The company is conducting further tests and focus groups from an undisclosed building in Seattle, the person said. The focus groups are used to design protocols for in-store returns, spoiled or damaged merchandise and customer service issues that are common to brick-and-mortar retail.

It’s unclear how quickly Amazon Go will ramp up. The company has moved deliberately with its brick-and-mortar book stores, opening just 13 in seven states since launching the first one in Seattle two years ago. Analysts expect a version of Amazon Go technology to be rolled out eventually at Whole Foods. That’s a far more challenging prospect because Whole Foods locations are much larger than the 1,800-square-foot convenience store and carry thousands more products. Amazon, which says it currently has no such plans, would need a lot more testers…to pull that off.

Reprinted here for educational purposes only. May not be reproduced on other websites without permission from the Bloomberg.

Questions

Please Note:  In place of next week’s content there will be a special Thanksgiving post. Regular schedule will resume Monday, Nov. 27.  Best wishes for a Happy Thanksgiving!

1. The first paragraph of a news article should answer the questions who, what, where and when. List the who, what, where and when of this news item. (NOTE: The remainder of a news article provides details on the why and/or how.)

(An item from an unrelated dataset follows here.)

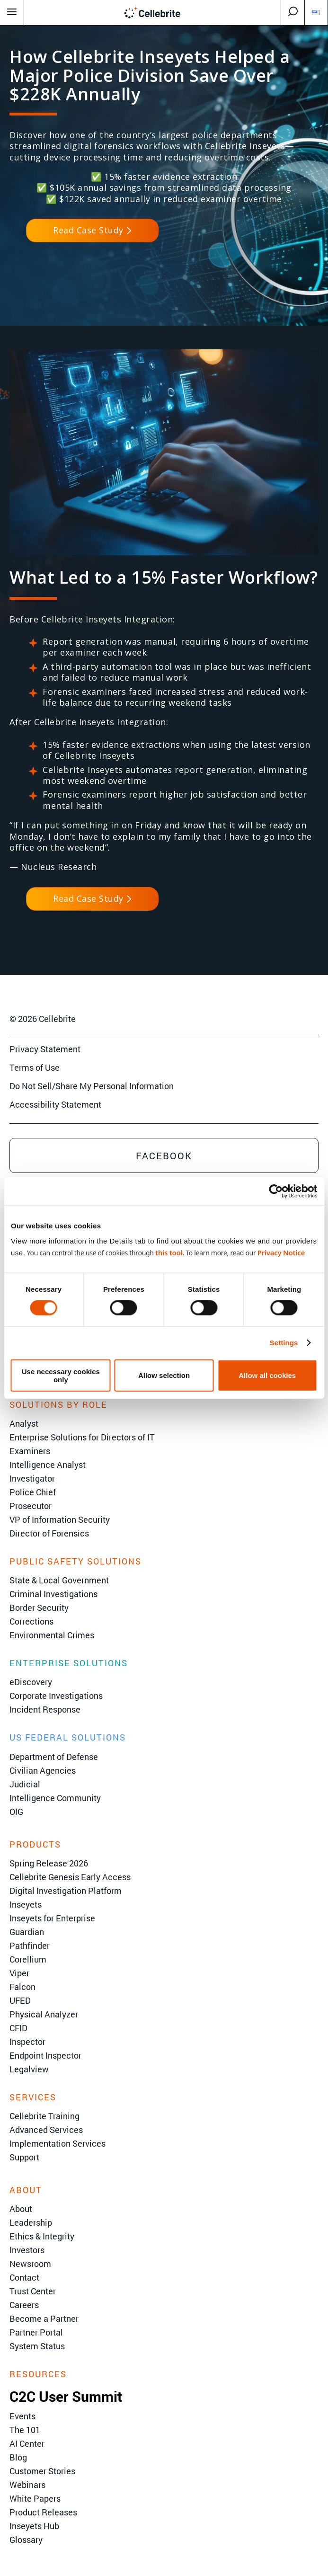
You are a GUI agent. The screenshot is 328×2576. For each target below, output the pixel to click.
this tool (168, 1252)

2. Define ‘brick and mortar’ and algorithm as used in the article.

3. What is the idea of Amazon Go? (How will it transform the grocery shopping experience?)

4. a) For what reason did online shopping giant Amazon getting into the grocery store business? (Jeff Bezos purchased Whole Foods recently.)
b) What strategy is Amazon using with Whole Foods to grow the customer base?
c) How has this affected grocery store chains Kroger and Sprouts?

5. How does Amazon Go work?

6. What main challenge do engineers still face before the store can open? How are they working to solve it?

7. Jeff Bezos, who with a net worth of $72.8 billion, was listed as the richest man in the world this summer (before being bumped down to 3rd place) is also opening Amazon brick and mortar bookstores – one near the location of a giant Borders Bookstore that closed in NYC and one down the block from a large Barnes and Noble that closed outside of Washington DC. He also bought The Washington Post newspaper.
Some people believe Amazon is becoming a monopoly. If true, would that make you less likely to shop at an Amazon Go in your neighborhood? Explain your answer.